(Stored records)
◆ ◆ ◆ ◆
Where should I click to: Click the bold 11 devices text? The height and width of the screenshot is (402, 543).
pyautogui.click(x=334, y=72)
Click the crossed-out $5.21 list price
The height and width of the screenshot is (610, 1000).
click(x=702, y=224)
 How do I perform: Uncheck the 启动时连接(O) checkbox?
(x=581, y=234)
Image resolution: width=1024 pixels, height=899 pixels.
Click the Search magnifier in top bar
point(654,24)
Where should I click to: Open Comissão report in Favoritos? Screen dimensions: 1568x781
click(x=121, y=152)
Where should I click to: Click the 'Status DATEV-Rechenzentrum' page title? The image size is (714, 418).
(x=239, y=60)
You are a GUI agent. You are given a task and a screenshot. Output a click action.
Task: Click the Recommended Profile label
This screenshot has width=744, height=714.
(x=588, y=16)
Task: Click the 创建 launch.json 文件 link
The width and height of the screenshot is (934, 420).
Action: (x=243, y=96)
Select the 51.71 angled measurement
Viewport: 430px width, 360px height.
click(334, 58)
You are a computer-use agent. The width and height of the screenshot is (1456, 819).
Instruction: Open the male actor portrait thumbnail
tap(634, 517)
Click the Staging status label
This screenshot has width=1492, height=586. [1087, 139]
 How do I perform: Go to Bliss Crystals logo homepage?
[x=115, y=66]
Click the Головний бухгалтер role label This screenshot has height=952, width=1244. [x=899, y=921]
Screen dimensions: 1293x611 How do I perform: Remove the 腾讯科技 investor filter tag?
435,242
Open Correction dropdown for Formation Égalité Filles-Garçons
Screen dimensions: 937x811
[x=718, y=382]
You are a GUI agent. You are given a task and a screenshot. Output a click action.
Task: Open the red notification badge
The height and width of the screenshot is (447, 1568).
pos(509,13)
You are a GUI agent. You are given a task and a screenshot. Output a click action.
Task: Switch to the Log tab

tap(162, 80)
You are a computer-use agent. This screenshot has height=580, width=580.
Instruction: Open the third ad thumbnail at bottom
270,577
◆ ◆ ◆ ◆
> [The task]: Could you set down exactly the lines above, from the one containing "Click the Головний" through the last, including both and nothing else?

> [Task output]:
Click the Головний бухгалтер role label This screenshot has height=952, width=1244. [x=899, y=921]
Screen dimensions: 1293x611 How do I perform: Remove the 腾讯科技 investor filter tag?
435,242
Open Correction dropdown for Formation Égalité Filles-Garçons
Screen dimensions: 937x811
[x=718, y=382]
You are a GUI agent. You are given a task and a screenshot. Output a click action.
Task: Open the red notification badge
The height and width of the screenshot is (447, 1568).
pos(509,13)
You are a GUI agent. You are given a task and a screenshot. Output a click action.
Task: Switch to the Log tab

tap(162, 80)
You are a computer-use agent. This screenshot has height=580, width=580.
Instruction: Open the third ad thumbnail at bottom
270,577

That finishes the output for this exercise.